Assimi Goïta et l’Algérie : une réconciliation avec effet immédiat
Le 10 juillet dernier, une réconciliation inattendue entre le Mali et l’Algérie a été annoncée, presque simultanément à Bamako et à Alger, mettant fin à 15 mois de tensions. Cette évolution soulève des questions sur les événements qui ont conduit à ce changement de cap.
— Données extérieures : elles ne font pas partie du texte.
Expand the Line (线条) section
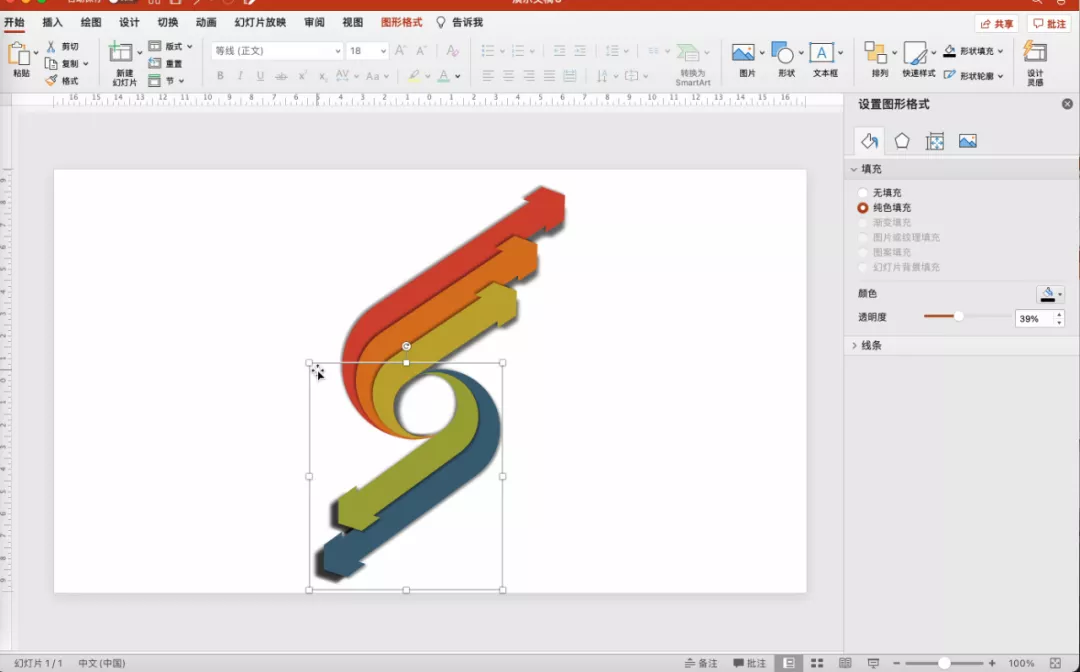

Le 25 avril 2026 a marqué une journée tragique pour le Mali. À Kati, le ministre de la Défense, Sadio Camara, a été tué, et la ville de Kidal, symbolique pour Assimi Goïta, a été prise par une coalition de rebelles du Front de libération d’Azawad (FLA) et de jihadistes du Groupe de soutien à l’islam et aux musulmans (Jnim). Les forces maliennes (Fama) et les Russes d’Africa Corps se sont retrouvés encerclés, une situation humiliante pour le gouvernement malien. Pour échapper à cette situation, les forces russes ont quitté Kidal sous escorte rebelle. Quatre jours plus tard, Goïta a été confronté à une nouvelle attaque à Anéfis, illustrant la fragilité de la situation sécuritaire.
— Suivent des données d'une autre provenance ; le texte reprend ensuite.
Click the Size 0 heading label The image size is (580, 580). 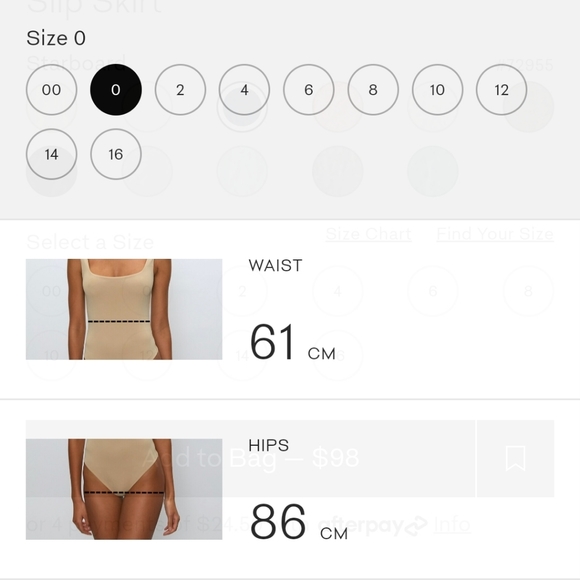pyautogui.click(x=56, y=38)
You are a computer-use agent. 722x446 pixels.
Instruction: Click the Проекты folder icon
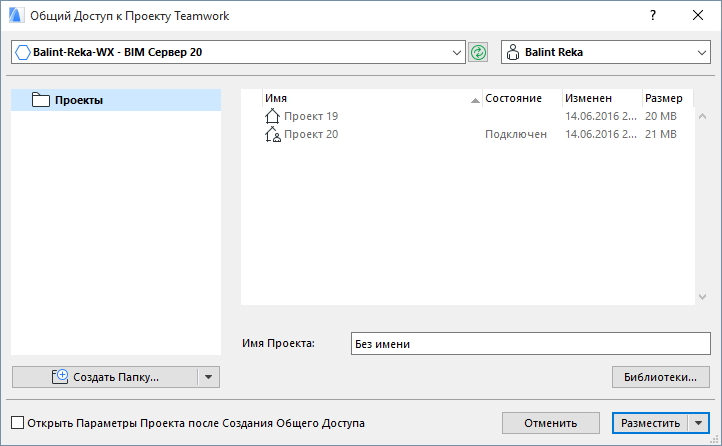(x=41, y=100)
L’Algérie, sollicitée par les Russes, a de nouveau joué un rôle crucial en sauvant les forces maliennes dans cette crise. Selon un dicton bambara, « la fierté du faible est comme les larmes du patriarche : elle coule en silence. » Goïta, conscient de sa dépendance, a finalement remercié le président algérien, Abdelmadjid Tebboune.
Cette réconciliation ne s’inscrit pas dans un cadre d’amour, mais plutôt de survie. Trois facteurs principaux expliquent cette dynamique. D’abord, la réalité du terrain montre qu’aucune force malienne ne peut tenir sans le soutien d’Alger. Ensuite, la présence russe au Sahel est de plus en plus contestée, illustrée par les difficultés rencontrées par les troupes russes à Kidal. Enfin, le général Tiani, qui a déjà rétabli des liens avec Alger, a joué un rôle de médiateur entre les deux pays.
Malgré ces efforts, la junte malienne n’a pas réussi à atteindre les objectifs militaires promis, et les options militaires unilatérales ont montré leurs limites. Pendant 15 mois, Bamako et Alger se sont affrontés, accusant l’Algérie de soutenir le terrorisme. Toutefois, depuis le 10 juillet, ces tensions semblent s’être apaisées, avec une nécessité de rediscuter l’Accord d’Alger avec les Touaregs.
La situation reste complexe, et le Mali devra naviguer habilement entre ses engagements régionaux et la réalité sur le terrain.